The paper found that in 2015, black men earned 22 percent less than white men with these same characteristics. In 1979, when landmark civil rights laws were newer, blacks earned 16.9 percent less. Black women earned 11.7 percent less than white peers in 2015, and 4.5 percent less in 1979, according to EPI.

For black women, race compounds a larger gender pay gap, according to the study. Black women earned 34.2 percent less than white men living in the same regions with comparable education and experience.

In recent years, younger black women ― those ages 18 to 35 with 10 years’ experience or less in the workplace ― have lost the most ground relative to their white counterparts. These young black women went from earning 4.1 percent less than white women with similar experience in 2000 to 10.8 percent less in 2015 ― more than doubling the racial wage gap for this group.

EPI chose 1979 as its starting point because that’s when wages across the country stopped growing in tandem with productivity. Wilson and Rodgers wanted to see how that broad deterioration in workers’ share of economic growth affected African-Americans specifically.

The racial wage gap did not grow in every year of the 36-year period the report examined. From 1996 to 2000, it declined significantly for both black men and women.

The paper blames the rising racial wage gap on several major economic and policy developments that weakened the earnings and workplace power of black workers.

In the 1980s, there was a massive decline in the number of higher-paying unionized jobs, which hit African-Americans disproportionately hard, especially in the Midwest, according to EPI. These jobs were replaced by lower-paying positions.

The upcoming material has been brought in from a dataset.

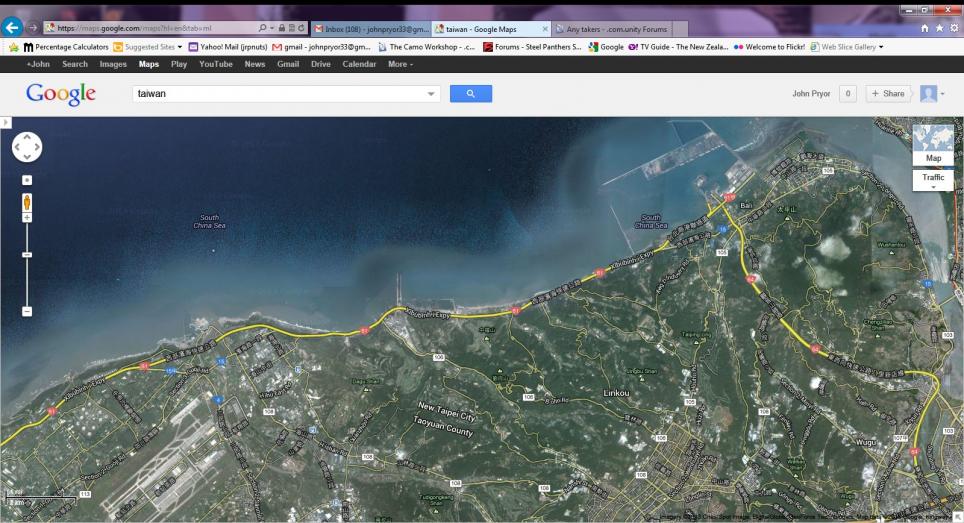Screen dimensions: 964x523
Task: Expand the left side panel arrow
Action: [x=5, y=122]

There also was a collapse in political support and funding for federal anti-discrimination enforcement.

“The caseloads grew, but there was not as much progress,” Wilson said.

Throughout the 36-year period, weaker job markets corresponded with an acceleration in the racial wage gap. Wilson and Rodgers argue that is because lower demand for workers makes it easier to discriminate.

“If we are truly at full employment, these racial disparities should be narrowing, getting better.”

- Valerie Wilson, Economic Policy Institute

When the economy is not running at full capacity, there are more workers looking for work than there are available jobs. Employers have more workers to choose from and therefore they can afford to discriminate based on race. If the economy is roaring, however, employers need workers so much they no longer have that luxury.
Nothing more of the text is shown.